How are boards, executive management and internal audit aligning around risk management? The Institute of Internal Auditors (IIA) has released its second annual report, “On Risk 2021: A Guide to Understanding, Aligning and Optimizing Risk,” an insightful read. 

“Observations from OnRisk 2021 go beyond noting the obvious fallout from lockdowns, economic uncertainty, and worksite disruptions spurred by COVID-19. It examines how the pandemic has generally improved alignment among risk management players on business continuity, risk management, and communications. It delves into the virus’s potential long-term influence on accelerating the use of technology. It explores how embracing technology will affect cybersecurity, talent management, disruptive innovation, and other risks,” says Richard Chambers, president of the IIA said in an announcement on Internal Auditor online.
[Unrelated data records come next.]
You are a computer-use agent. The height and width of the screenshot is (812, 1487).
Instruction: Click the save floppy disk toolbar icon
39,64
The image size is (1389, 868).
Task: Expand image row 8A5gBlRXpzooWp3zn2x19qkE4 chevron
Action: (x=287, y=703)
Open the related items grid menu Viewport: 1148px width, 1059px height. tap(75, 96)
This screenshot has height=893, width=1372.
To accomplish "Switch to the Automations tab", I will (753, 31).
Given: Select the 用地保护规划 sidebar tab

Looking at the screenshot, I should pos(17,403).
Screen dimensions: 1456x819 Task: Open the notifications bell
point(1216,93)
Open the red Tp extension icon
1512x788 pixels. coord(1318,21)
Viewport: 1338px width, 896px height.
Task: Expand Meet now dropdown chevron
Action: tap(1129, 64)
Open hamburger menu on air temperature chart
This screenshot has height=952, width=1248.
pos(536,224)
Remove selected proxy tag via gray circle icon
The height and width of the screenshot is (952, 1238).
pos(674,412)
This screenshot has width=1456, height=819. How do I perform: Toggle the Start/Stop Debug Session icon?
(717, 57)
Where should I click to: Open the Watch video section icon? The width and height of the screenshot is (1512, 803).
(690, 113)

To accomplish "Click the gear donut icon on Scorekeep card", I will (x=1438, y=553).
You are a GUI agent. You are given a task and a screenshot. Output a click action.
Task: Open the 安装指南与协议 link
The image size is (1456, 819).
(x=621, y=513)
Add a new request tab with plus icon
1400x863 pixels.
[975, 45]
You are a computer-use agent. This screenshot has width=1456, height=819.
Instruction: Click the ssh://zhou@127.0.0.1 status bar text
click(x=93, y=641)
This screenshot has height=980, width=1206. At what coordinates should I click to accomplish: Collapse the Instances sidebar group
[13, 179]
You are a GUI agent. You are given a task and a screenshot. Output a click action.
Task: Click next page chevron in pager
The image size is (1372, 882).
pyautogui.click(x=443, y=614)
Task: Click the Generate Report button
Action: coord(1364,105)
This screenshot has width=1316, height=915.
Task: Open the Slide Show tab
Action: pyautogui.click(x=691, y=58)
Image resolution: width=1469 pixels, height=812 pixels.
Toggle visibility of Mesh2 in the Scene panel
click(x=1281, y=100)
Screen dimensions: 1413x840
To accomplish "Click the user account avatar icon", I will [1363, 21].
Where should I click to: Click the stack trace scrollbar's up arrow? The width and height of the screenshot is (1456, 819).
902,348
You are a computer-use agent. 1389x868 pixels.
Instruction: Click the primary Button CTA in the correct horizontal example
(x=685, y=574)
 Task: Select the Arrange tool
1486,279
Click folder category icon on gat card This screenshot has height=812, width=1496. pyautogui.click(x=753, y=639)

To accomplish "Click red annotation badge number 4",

Some noteworthy metrics in the report:

  • Business continuity, crisis management and cybersecurity are the top-rated risks for 2021
  • 87% of board members surveyed ranked business continuity and crisis management as highly or extremely relevant, while more than 93% CAEs rated it as highly or extremely relevant

The OnRisk 2021 report’s methodology applied qualitative and quantitative surveys to measure how boards, the C-suite, and internal audit teams view 11 key risks facing organizations in the coming year. It measured respondents’ views on their personal knowledge of each risk, the capability of their organizations to manage each risk, and how relevant each risk is to their organizations. “The data shows improved alignment on risk knowledge and capability, but potentially troubling dissonance on risk relevance,” Chambers said.

The IIA’s methodology employed qualitative interviews of 30 board members, 30 C-suite executives, and 30 chief audit executives (CAEs) from 90 different organizations. Further support came from a quantitative survey of CAEs, which drew 348 responses.